The records that follow are to be given again exactly.
★ ★ ★ ★ ★ ★ ★
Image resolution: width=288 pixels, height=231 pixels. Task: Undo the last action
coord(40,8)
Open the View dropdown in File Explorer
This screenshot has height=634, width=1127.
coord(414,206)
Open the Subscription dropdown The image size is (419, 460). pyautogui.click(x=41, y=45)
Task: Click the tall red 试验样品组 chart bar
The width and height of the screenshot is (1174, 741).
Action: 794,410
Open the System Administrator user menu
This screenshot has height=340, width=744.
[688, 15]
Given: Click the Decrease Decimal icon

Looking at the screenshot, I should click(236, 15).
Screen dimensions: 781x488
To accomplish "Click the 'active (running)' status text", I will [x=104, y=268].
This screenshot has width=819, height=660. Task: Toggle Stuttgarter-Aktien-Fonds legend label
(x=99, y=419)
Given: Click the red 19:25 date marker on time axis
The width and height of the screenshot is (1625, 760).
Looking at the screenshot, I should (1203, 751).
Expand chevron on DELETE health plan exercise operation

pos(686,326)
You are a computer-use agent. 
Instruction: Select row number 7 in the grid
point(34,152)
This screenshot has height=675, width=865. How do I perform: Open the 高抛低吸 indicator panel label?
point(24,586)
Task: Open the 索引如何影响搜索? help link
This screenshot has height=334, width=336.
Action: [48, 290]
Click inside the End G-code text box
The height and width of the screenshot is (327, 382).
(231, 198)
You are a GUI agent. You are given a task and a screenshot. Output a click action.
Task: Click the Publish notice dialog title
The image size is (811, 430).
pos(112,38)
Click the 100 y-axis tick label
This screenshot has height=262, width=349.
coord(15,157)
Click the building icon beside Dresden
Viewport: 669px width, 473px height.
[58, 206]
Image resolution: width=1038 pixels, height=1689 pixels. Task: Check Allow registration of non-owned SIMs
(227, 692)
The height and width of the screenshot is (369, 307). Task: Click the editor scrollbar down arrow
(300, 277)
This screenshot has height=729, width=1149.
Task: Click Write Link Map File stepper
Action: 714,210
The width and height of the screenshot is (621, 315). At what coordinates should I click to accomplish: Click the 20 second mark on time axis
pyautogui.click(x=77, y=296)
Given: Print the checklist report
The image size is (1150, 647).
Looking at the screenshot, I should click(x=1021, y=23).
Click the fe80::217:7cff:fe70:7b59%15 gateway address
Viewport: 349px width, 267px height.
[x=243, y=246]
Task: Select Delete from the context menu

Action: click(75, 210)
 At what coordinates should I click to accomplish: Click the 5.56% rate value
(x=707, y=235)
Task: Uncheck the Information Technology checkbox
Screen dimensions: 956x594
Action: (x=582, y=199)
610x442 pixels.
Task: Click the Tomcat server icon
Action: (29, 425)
★ ★ ★ ★ ★ ★ ★
Reply
Image resolution: width=288 pixels, height=231 pixels. Task: Undo the last action
coord(40,8)
Open the View dropdown in File Explorer
This screenshot has height=634, width=1127.
coord(414,206)
Open the Subscription dropdown The image size is (419, 460). pyautogui.click(x=41, y=45)
Task: Click the tall red 试验样品组 chart bar
The width and height of the screenshot is (1174, 741).
Action: 794,410
Open the System Administrator user menu
This screenshot has height=340, width=744.
[688, 15]
Given: Click the Decrease Decimal icon

Looking at the screenshot, I should click(236, 15).
Screen dimensions: 781x488
To accomplish "Click the 'active (running)' status text", I will [x=104, y=268].
This screenshot has width=819, height=660. Task: Toggle Stuttgarter-Aktien-Fonds legend label
(x=99, y=419)
Given: Click the red 19:25 date marker on time axis
The width and height of the screenshot is (1625, 760).
Looking at the screenshot, I should (1203, 751).
Expand chevron on DELETE health plan exercise operation

pos(686,326)
You are a computer-use agent. 
Instruction: Select row number 7 in the grid
point(34,152)
This screenshot has height=675, width=865. How do I perform: Open the 高抛低吸 indicator panel label?
point(24,586)
Task: Open the 索引如何影响搜索? help link
This screenshot has height=334, width=336.
Action: [48, 290]
Click inside the End G-code text box
The height and width of the screenshot is (327, 382).
(231, 198)
You are a GUI agent. You are given a task and a screenshot. Output a click action.
Task: Click the Publish notice dialog title
The image size is (811, 430).
pos(112,38)
Click the 100 y-axis tick label
This screenshot has height=262, width=349.
coord(15,157)
Click the building icon beside Dresden
Viewport: 669px width, 473px height.
[58, 206]
Image resolution: width=1038 pixels, height=1689 pixels. Task: Check Allow registration of non-owned SIMs
(227, 692)
The height and width of the screenshot is (369, 307). Task: Click the editor scrollbar down arrow
(300, 277)
This screenshot has height=729, width=1149.
Task: Click Write Link Map File stepper
Action: 714,210
The width and height of the screenshot is (621, 315). At what coordinates should I click to accomplish: Click the 20 second mark on time axis
pyautogui.click(x=77, y=296)
Given: Print the checklist report
The image size is (1150, 647).
Looking at the screenshot, I should click(x=1021, y=23).
Click the fe80::217:7cff:fe70:7b59%15 gateway address
Viewport: 349px width, 267px height.
[x=243, y=246]
Task: Select Delete from the context menu

Action: click(75, 210)
 At what coordinates should I click to accomplish: Click the 5.56% rate value
(x=707, y=235)
Task: Uncheck the Information Technology checkbox
Screen dimensions: 956x594
Action: (x=582, y=199)
610x442 pixels.
Task: Click the Tomcat server icon
Action: (29, 425)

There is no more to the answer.